Records supplied:
____
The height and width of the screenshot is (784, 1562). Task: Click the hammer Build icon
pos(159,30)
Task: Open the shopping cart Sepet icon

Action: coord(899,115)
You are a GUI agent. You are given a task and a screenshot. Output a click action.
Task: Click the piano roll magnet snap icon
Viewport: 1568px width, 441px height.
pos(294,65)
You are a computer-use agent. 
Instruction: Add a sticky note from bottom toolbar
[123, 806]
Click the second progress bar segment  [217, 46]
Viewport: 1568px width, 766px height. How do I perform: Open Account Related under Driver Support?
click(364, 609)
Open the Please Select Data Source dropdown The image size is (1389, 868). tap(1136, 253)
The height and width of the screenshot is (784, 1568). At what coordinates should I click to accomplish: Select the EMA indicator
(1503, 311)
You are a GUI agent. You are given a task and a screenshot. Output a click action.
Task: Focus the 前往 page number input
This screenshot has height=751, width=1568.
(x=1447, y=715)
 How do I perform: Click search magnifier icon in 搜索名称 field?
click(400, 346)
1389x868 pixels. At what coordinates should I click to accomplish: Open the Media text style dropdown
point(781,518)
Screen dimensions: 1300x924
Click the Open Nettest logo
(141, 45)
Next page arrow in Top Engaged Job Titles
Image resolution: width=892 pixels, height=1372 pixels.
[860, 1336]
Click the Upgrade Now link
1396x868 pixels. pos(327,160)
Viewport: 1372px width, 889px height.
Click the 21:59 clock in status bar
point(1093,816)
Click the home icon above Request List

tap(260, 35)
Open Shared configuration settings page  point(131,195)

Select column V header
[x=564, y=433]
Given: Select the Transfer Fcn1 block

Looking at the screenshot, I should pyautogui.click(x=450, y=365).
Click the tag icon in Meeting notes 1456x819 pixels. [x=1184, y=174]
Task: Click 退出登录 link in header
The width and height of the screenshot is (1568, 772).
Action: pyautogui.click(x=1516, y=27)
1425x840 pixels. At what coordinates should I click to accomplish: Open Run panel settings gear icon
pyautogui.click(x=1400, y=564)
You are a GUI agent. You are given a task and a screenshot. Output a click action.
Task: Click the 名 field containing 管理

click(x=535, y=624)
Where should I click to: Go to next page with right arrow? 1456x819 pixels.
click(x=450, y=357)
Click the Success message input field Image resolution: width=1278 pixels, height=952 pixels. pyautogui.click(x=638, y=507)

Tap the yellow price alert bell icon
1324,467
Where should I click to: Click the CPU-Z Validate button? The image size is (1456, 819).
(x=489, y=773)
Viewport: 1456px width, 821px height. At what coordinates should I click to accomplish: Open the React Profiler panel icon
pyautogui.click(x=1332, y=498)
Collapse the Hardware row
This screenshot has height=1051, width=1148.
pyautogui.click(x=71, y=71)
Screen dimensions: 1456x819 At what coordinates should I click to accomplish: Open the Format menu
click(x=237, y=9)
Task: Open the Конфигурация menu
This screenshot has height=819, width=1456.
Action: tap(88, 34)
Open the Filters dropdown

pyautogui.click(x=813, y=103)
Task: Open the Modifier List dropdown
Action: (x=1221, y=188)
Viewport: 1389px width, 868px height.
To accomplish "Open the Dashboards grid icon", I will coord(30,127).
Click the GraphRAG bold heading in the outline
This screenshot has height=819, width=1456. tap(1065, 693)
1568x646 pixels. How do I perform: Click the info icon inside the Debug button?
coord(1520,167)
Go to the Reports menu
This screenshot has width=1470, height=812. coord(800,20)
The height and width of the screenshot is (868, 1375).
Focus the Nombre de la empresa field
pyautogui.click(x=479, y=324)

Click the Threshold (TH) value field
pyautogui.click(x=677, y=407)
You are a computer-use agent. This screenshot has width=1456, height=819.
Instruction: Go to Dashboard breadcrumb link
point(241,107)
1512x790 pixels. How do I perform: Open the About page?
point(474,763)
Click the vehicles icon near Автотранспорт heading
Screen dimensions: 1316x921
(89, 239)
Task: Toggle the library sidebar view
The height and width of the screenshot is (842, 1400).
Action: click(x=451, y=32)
____
Prompt:
Please give the number of lines in the listing above that contain the string "computer", without anything else.

Solution:
2